Learning by Ranking: Data-Efficient Knowledge Distillation from Black-Box LLMs for Information Retrieval

Published:

Abstract

Recent research has explored distilling knowledge from large language models (LLMs) to optimize retriever models, especially within the retrieval-augmented generation (RAG) framework. However, most existing training methods rely on extracting supervision signals from LLMs’ weights or their output probabilities, which is not only resource-intensive but also incompatible with black-box LLMs. In this paper, we introduce Intermediate Distillation, a data-efficient knowledge distillation training scheme that treats LLMs as black boxes and distills their knowledge via an innovative LLM-ranker-retriever pipeline, solely using LLMs’ ranking generation as the supervision signal. Extensive experiments demonstrate that our proposed method can significantly improve the performance of retriever models with only 1,000 training instances.

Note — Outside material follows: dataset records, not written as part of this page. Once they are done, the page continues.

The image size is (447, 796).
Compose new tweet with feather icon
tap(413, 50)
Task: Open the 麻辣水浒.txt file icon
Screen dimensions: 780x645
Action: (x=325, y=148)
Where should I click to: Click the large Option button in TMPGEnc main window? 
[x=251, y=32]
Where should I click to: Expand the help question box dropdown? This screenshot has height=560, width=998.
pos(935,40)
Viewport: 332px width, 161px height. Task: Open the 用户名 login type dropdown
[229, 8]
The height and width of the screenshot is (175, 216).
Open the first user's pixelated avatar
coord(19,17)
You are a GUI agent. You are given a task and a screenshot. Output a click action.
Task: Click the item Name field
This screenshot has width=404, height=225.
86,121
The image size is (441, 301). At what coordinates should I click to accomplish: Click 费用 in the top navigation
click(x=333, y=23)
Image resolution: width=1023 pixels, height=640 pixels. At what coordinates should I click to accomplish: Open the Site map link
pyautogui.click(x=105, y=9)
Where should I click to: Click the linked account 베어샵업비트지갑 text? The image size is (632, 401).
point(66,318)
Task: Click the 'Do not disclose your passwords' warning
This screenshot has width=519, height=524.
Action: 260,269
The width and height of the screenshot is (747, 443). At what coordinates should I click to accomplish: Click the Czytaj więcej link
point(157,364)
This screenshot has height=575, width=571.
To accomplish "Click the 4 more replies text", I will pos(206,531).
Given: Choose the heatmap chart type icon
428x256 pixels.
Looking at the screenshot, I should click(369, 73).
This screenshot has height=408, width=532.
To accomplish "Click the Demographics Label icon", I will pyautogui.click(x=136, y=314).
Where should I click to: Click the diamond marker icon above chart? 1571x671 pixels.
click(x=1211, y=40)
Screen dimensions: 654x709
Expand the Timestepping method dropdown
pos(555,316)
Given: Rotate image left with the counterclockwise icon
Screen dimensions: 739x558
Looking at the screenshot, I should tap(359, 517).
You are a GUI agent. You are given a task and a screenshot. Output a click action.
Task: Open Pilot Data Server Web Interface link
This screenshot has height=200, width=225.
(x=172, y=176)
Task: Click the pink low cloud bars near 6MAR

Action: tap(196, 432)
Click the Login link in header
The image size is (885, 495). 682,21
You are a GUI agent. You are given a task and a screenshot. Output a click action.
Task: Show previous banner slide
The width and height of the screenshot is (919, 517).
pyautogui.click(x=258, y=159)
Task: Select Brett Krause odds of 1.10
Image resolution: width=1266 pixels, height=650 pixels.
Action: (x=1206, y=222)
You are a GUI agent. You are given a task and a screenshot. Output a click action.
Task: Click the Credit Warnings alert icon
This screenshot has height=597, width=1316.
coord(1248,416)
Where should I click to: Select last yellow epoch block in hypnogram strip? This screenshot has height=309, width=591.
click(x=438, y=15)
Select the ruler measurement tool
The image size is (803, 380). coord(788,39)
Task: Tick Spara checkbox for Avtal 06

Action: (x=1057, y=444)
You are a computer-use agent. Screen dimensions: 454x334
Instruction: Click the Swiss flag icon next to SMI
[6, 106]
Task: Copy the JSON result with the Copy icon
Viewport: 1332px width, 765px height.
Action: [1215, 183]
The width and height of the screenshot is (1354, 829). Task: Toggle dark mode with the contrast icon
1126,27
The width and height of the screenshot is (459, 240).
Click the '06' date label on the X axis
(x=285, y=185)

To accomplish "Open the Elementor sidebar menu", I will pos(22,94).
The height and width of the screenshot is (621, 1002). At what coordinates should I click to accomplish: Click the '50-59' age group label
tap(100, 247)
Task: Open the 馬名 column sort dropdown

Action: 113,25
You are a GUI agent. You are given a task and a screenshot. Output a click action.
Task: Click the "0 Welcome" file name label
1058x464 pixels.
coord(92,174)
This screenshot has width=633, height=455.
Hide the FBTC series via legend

Moreover, our distilled retriever model significantly boosts performance in question-answering tasks within the RAG framework, demonstrating the potential of LLMs to economically and effectively train smaller models.

Ranker_Distillation

The two-stage knowledge distillation process of our proposed Intermediate Distillation scheme. In Stage 1, we use re-ranking order pi (highlighted in the green background color) as the supervisory signal to train a ranker model. In Stage 2, this distilled ranker unsupervisedly trains the retriever model to enhance its performance.